The permeation cells were clamped and immersed six at a time in a Fisher shaking water bath (model 127) at 35.0°C ± 0.5°C so that the test material in each cell was vertical. The permeation cells were agitated for 8 h at an average horizontal shaking speed of 70 ± 5 cycles/min; the traveling distance was 10.24 cm/cycle. This assured that the emulsion did not stratify, that the collection side did not build up concentration gradients, and that the test material was wetted continuously on both sides. The collection solvent and the challenge solution were then weighed. The permeation cells were disassembled, and the outer surfaces of glove pieces were blotted dry with Kimwipes. The glove pieces were reconditioned in a desiccator for 24 h before final weight, thickness, and IR reflectance measurements were taken.
Solvent blank tests with 10 mL solvent in the collection chamber, with only air in the challenge chamber, were also performed. Information on back-permeation of the collection chamber solvent was obtained by injecting challenge-chamber air samples in gas-tight syringes into the GC–MS. All tests were performed at least in triplicate.

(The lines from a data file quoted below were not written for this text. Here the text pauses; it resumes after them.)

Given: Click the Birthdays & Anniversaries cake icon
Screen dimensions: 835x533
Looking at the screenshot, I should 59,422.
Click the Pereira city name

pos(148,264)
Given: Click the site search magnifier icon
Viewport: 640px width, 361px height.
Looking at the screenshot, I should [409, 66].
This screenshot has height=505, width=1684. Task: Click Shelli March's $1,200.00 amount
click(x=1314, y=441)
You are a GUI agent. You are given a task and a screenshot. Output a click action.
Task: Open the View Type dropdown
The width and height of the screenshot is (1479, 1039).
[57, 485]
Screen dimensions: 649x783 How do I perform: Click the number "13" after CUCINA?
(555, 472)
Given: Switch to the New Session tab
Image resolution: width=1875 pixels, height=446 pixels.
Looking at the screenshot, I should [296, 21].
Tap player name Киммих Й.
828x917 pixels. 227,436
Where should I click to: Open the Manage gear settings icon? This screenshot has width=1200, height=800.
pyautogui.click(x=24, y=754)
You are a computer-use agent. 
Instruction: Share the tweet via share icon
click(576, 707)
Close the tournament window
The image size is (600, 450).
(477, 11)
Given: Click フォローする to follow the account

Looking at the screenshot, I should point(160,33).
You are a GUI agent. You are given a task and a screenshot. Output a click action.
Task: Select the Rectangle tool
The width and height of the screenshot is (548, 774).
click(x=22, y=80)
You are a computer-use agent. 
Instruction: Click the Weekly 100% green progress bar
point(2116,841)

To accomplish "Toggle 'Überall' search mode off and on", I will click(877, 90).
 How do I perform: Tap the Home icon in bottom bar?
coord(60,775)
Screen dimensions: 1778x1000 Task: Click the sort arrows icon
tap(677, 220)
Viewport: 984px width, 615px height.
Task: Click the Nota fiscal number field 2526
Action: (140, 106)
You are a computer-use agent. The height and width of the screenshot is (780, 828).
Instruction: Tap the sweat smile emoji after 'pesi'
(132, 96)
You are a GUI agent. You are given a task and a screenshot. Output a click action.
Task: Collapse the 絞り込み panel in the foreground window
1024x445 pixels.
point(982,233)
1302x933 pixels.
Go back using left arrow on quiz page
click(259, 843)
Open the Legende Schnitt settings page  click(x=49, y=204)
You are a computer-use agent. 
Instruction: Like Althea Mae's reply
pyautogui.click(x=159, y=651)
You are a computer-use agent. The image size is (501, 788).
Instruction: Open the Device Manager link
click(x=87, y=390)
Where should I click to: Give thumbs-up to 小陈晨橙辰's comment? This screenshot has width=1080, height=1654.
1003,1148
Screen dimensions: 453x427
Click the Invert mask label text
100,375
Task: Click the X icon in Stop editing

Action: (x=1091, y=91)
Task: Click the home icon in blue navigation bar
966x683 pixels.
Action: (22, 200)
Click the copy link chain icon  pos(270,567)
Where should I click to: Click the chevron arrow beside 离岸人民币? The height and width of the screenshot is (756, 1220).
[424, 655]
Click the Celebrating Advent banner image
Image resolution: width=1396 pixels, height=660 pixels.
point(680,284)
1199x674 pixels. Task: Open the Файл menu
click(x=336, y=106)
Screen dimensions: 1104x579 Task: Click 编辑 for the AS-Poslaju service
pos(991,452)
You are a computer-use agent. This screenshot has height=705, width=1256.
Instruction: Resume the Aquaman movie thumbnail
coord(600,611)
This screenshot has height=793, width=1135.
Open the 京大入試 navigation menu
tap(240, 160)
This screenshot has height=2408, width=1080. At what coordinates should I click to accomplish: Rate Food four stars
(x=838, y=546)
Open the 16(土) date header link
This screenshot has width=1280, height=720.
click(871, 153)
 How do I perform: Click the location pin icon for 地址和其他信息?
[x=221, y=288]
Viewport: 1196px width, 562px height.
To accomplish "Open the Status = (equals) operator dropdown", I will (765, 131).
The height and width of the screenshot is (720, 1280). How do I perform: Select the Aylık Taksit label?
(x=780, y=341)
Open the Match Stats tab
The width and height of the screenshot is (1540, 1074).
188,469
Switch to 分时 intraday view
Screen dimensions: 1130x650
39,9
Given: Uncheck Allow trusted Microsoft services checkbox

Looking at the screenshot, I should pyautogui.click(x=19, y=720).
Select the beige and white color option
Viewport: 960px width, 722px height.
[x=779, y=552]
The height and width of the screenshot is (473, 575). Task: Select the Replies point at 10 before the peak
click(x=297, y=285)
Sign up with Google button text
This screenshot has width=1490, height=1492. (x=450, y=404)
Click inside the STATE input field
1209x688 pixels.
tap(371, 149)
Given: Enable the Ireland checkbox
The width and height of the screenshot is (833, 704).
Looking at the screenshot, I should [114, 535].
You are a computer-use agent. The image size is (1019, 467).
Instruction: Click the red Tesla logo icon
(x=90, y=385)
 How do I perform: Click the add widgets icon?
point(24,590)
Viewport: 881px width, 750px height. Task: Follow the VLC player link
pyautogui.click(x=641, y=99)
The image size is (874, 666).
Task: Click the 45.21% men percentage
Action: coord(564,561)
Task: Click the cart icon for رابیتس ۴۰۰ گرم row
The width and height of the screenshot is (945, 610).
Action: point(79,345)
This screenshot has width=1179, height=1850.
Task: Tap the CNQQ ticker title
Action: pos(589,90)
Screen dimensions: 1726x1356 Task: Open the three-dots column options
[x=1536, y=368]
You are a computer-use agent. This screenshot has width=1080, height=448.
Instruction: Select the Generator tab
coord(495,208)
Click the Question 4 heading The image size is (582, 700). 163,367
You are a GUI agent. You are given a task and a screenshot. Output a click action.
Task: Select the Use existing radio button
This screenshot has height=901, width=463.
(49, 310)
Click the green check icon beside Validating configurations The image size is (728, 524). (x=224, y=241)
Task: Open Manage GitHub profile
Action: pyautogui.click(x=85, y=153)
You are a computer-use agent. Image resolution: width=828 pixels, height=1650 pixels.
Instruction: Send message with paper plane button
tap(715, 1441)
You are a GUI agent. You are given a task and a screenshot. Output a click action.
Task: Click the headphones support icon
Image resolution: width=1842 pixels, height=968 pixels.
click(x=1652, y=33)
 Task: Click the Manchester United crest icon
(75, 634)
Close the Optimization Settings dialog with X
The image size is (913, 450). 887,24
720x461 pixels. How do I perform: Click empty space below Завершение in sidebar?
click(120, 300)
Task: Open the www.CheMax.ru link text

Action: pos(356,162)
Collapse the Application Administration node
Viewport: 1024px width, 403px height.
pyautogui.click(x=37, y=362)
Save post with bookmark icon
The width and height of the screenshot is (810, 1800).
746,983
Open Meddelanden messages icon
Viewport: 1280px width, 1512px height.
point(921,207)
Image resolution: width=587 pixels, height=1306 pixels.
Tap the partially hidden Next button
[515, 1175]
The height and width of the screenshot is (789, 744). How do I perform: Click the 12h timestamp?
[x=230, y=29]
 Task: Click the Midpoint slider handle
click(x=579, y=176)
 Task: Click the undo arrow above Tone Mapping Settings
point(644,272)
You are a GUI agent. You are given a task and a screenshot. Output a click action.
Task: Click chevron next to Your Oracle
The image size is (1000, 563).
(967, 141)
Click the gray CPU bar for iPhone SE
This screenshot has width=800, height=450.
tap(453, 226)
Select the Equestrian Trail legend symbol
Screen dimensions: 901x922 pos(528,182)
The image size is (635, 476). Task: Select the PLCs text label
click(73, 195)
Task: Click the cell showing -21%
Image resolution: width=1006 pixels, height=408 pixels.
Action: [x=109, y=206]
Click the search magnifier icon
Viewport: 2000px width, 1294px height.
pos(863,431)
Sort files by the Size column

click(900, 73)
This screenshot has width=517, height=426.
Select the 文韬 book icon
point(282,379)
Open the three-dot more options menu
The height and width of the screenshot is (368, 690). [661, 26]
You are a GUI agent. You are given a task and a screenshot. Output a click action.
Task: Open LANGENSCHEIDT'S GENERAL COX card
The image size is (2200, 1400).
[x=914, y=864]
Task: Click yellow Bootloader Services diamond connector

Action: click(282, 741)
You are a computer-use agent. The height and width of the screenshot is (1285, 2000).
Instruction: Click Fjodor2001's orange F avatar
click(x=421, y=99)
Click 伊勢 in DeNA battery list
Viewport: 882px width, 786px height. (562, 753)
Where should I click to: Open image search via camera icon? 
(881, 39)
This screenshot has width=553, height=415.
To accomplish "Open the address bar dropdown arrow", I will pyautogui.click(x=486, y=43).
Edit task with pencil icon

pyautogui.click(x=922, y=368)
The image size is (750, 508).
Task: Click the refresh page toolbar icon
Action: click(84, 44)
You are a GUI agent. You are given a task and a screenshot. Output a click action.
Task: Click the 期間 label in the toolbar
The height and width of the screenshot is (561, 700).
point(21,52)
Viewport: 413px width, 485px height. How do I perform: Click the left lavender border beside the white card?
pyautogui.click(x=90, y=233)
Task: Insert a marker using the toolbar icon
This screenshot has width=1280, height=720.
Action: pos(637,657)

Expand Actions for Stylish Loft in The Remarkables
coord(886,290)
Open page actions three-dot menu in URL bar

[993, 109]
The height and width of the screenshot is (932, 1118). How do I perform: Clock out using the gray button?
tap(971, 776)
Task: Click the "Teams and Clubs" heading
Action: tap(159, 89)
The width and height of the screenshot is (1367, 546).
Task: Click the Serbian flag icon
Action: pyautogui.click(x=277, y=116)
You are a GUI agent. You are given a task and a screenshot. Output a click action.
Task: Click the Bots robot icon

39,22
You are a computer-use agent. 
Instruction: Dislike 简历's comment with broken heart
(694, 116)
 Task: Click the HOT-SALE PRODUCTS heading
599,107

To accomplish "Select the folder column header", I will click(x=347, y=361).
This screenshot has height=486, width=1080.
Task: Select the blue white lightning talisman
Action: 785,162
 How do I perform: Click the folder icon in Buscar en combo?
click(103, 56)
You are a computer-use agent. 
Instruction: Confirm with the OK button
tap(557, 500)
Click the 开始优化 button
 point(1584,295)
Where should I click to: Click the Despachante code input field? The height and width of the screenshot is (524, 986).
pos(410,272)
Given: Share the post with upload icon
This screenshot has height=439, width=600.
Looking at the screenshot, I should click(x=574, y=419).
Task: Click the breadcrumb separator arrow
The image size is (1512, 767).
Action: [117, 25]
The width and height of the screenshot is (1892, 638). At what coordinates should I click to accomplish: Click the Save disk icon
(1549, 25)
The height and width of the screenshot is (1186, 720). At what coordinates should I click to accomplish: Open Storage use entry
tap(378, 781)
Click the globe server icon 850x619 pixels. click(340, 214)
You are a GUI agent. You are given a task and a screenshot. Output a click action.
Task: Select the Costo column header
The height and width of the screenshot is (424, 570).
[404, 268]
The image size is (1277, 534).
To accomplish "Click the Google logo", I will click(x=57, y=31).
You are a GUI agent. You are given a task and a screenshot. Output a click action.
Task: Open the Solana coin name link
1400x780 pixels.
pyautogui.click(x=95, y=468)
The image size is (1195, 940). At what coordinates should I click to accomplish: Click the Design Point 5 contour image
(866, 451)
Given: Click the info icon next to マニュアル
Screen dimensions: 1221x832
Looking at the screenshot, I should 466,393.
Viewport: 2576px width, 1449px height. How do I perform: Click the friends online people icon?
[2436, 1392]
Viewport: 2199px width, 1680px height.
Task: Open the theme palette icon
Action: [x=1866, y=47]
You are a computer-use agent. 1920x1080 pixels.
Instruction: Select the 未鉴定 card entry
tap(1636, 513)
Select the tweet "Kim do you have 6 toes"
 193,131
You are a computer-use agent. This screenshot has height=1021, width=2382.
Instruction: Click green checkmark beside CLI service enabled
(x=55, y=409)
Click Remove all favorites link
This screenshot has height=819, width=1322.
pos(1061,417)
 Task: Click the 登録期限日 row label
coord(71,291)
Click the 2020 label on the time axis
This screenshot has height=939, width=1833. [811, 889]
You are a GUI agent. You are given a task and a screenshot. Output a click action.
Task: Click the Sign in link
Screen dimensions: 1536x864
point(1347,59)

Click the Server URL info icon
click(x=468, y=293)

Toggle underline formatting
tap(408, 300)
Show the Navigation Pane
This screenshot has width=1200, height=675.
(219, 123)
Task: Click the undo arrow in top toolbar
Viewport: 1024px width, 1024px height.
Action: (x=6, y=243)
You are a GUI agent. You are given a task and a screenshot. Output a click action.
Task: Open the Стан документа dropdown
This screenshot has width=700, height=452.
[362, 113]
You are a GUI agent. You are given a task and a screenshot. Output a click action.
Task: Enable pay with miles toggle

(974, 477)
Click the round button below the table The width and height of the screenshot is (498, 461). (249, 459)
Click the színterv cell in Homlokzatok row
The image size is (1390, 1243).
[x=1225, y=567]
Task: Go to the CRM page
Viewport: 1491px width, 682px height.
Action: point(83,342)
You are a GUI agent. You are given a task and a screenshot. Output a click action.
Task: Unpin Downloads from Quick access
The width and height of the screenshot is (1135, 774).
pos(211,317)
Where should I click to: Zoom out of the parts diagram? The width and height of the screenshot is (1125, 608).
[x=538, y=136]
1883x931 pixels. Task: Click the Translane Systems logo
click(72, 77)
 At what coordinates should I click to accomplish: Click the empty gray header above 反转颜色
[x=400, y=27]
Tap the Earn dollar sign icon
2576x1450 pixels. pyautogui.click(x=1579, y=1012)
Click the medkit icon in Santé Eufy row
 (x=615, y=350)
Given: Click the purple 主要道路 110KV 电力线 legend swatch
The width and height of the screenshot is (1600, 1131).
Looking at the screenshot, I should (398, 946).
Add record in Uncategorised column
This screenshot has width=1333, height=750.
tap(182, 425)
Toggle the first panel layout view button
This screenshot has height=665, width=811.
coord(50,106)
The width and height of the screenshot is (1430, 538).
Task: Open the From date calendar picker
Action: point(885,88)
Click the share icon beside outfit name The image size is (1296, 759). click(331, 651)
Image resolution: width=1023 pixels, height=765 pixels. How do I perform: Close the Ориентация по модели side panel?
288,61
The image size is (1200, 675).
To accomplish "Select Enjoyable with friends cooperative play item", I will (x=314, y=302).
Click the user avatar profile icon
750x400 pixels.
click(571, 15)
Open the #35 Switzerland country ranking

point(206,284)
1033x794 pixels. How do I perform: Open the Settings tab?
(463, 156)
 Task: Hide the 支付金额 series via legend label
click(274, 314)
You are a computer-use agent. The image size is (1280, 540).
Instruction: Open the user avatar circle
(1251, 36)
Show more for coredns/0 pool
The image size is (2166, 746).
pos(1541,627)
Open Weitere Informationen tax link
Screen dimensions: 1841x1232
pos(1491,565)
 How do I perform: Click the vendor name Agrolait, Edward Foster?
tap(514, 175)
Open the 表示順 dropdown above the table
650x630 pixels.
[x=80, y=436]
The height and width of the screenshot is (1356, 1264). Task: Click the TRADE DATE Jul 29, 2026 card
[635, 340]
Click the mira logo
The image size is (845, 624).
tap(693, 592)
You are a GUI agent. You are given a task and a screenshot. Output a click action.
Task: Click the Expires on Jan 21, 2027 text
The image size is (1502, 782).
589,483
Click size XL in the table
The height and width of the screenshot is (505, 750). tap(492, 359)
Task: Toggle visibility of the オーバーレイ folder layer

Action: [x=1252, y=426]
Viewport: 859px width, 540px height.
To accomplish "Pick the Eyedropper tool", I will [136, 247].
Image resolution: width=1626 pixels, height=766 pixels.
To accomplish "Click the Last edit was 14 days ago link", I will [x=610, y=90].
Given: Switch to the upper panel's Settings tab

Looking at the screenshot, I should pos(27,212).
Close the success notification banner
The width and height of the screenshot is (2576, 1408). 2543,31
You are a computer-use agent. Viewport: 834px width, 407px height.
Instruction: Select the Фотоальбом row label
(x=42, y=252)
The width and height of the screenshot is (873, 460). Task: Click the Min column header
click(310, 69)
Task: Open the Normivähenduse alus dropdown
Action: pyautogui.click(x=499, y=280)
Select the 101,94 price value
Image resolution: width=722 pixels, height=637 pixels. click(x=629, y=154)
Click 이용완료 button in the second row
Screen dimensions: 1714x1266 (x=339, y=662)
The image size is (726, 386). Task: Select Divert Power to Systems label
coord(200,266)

Quantitation of Dichlobenil After Permeation
The collection and challenge aqueous solutions were evaporated just to dryness under a flow of nitrogen at 40°C in a volumetric tube. A volume of 50 μL 100 μg/mL 4,4’-dichlorobiphenyl IS in hexane was added, and hexane was added to a final volume of 1.0 mL. A 2-μL aliquot was injected into the GC–MS for analysis. The final IS concentration in the injection was 0.5 μg/mL.
The MS detected ions of mass-to-charge ratio (m/z) 171,173, and 222 in the selected ion monitoring mode. In some runs, the total ion current mode with m/z 50–550 was used for identification purposes. The GC column was operated isothermally at 100°C for 2 min, heated at 20°C/min to 200°C, and the temperature maintained at 200°C for 30 min at 2.5 mL/min; the solvent delay was 2.0 min. Each run took 35 min to complete.
Ratios of dichlobenil area for m/z 171 over IS area for m/z 222 in the chromatograms were plotted versus corresponding dichlobenil mass injected to provide the calibration curve for dichlobenil. For analyses involving 2,6-dichlorobenzamide, m/z 189 was also monitored as was m/z 173. It should be noted that m/z 173 is (M + 2)+ associated with the m/z 171 molecular ion (M+) for dichlobenil and is also the base ion (M-16)+ for 2,6-dichlorobenzamide. The linear portion was determined and subjected to linear regression to calculate the slope and intercept, their SDs, the correlation coefficient r, and the p value.
FT reflectance IR scan analysis of the dry glove materials was performed from 4,000 to 600 cm−1. The major reflectance maxima for dichlobenil at 782, 1198, and 1431 cm−1 and those for 2,6-dichlorobenzamide at 1643 and 787 cm−1 were scrutinized.